Councilmember Dante Acosta couldn’t help but mention his recent commercial spot when he asked residents to support a charitable diabetes walk coming this fall.
Throughout the meeting leading up to consideration of the consent calendar, a woman had been interpreting on- and off-again for Spanish-speaking residents. She mostly just interpreted the dialogue pertaining to mobile home park rents. It had been a little cumbersome (interpretation has been handled far more smoothly in the past with headsets), and Steve Petzold made a point of this when he came to the podium to speak about Santa Clarita’s vaping ban ordinance. Petzold asked for an interpreter, and the mayor asked whether there was anyone in the audience who needed Petzold’s testimony to be translated from English to Spanish. Two individuals indicated that they would benefit from such a service. The interpreter moved between the front of the room and the audience as the council tried to decide whether it was better for her to speak at the microphone or to speak directly next to the Spanish-speaking attendants. Petzold would begin speaking, but he was stopped as he wasn’t pausing enough to allow for translation. The whole exercise took a few minutes and flustered Mayor McLean. Petzold mostly just smiled with quiet self-satisfaction. Or exasperation. Probably both. He can be hard to read.

- [Problem set]:
**a)** Rewrite the council meeting account from "Councilmember Dante Acosta" up to and including "coming this fall.", putting "television ad" in place of "commercial spot".
**b)** Carry on the council meeting account from the point where it stops.

- [Dataset content]:
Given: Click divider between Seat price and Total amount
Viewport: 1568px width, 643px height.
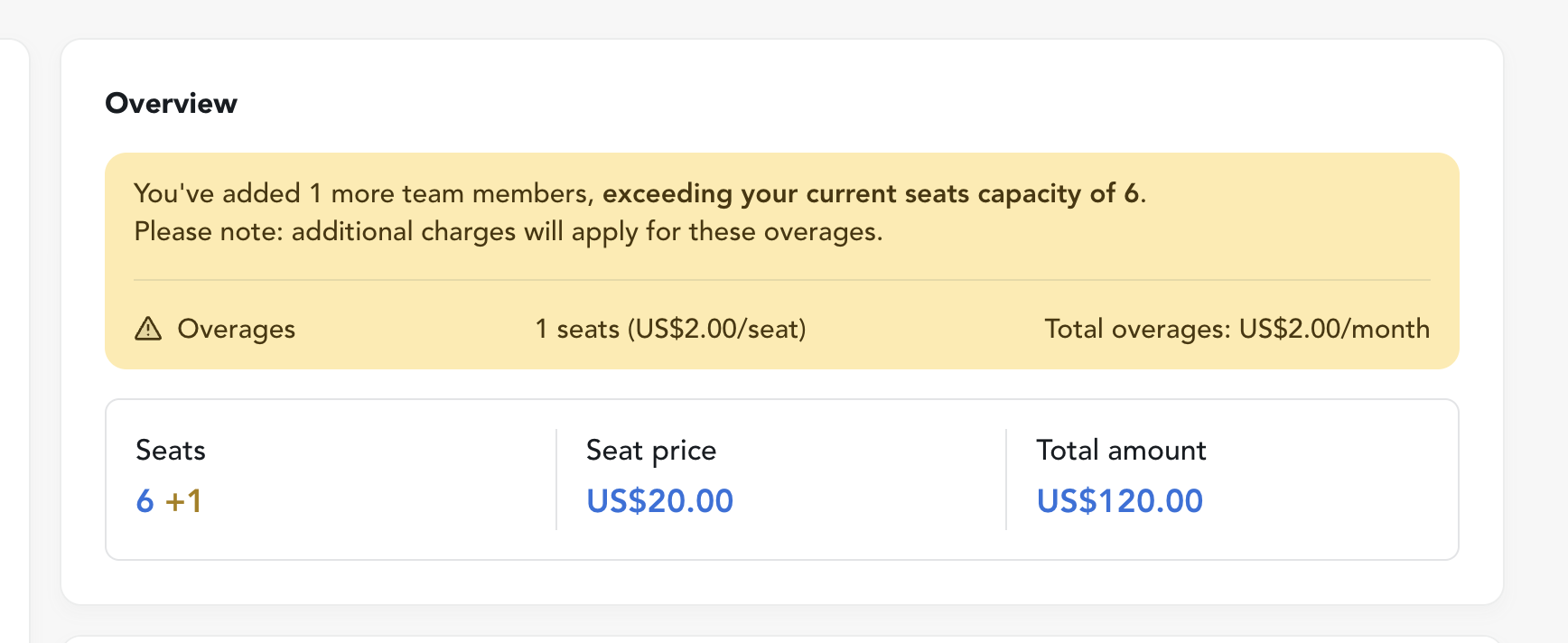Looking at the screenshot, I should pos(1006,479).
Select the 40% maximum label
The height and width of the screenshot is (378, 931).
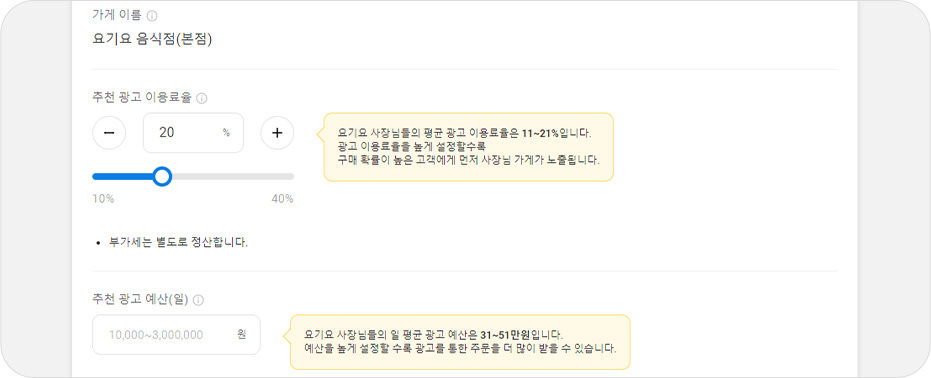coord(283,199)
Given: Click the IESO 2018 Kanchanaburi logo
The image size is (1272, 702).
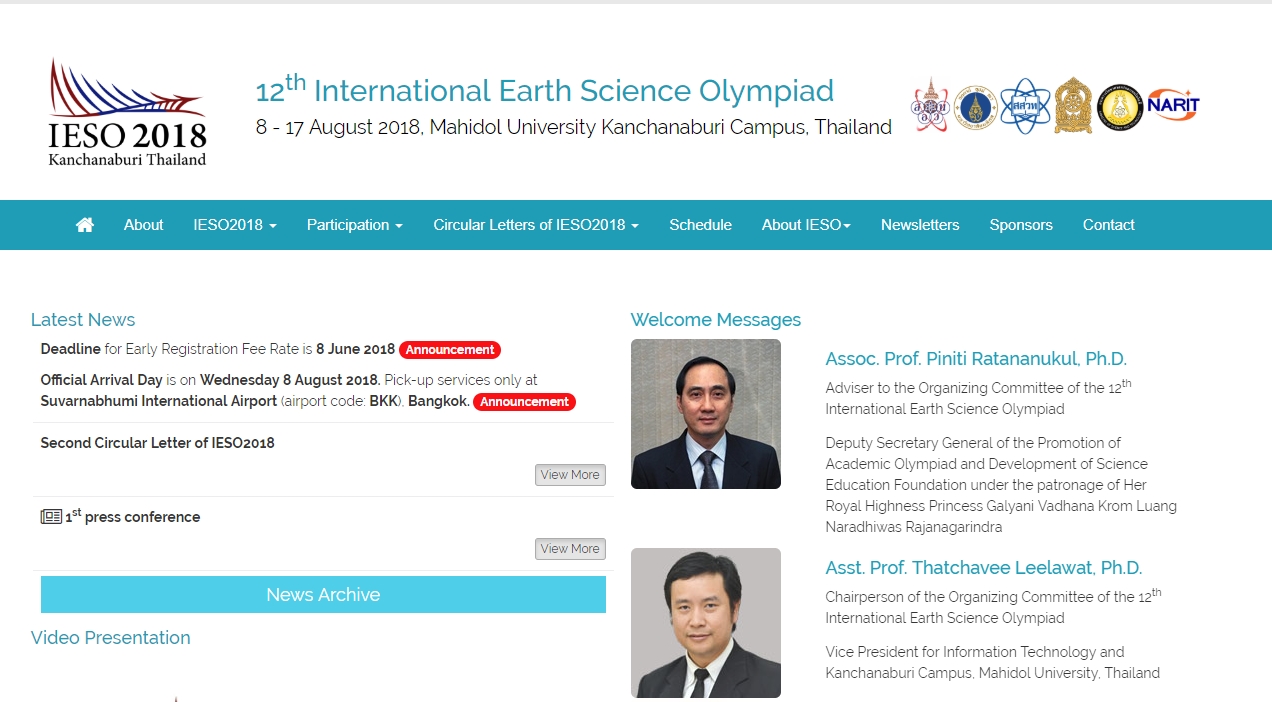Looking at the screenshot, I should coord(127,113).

- [Results of the tasks]:
**a)**
Councilmember Dante Acosta couldn’t help but mention his recent television ad when he asked residents to support a charitable diabetes walk coming this fall.

**b)**
When he finally began speaking uninterrupted, Steve Petzold lambasted the ordinance to ban the use of electronic smoking devices. E-cigarettes or vaporizers would be treated the same as conventional cigarettes despite presenting far fewer health risks. Petzold’s critique was wide-ranging and unforgiving (except it seemed OK to ban them on buses). Several others came forward to speak against the ordinance as well. Since vaping would be allowed in shops that sold the devices, which had been a non-negotiable for owners of vaping businesses, their remarks were really aimed at diminishing the stigma around the activity. A veteran said that seven other veterans he knows have successfully switched from cigarettes to vaping, and they’re the better for it. Some have dropped nicotine altogether. Speakers involved in the vaping industry or community said that vaping isn’t synonymous with illegal drug use, that international health authorities have said it’s a better alternative to smoking, and that it was factually wrong to say that vaping is the same as smoking.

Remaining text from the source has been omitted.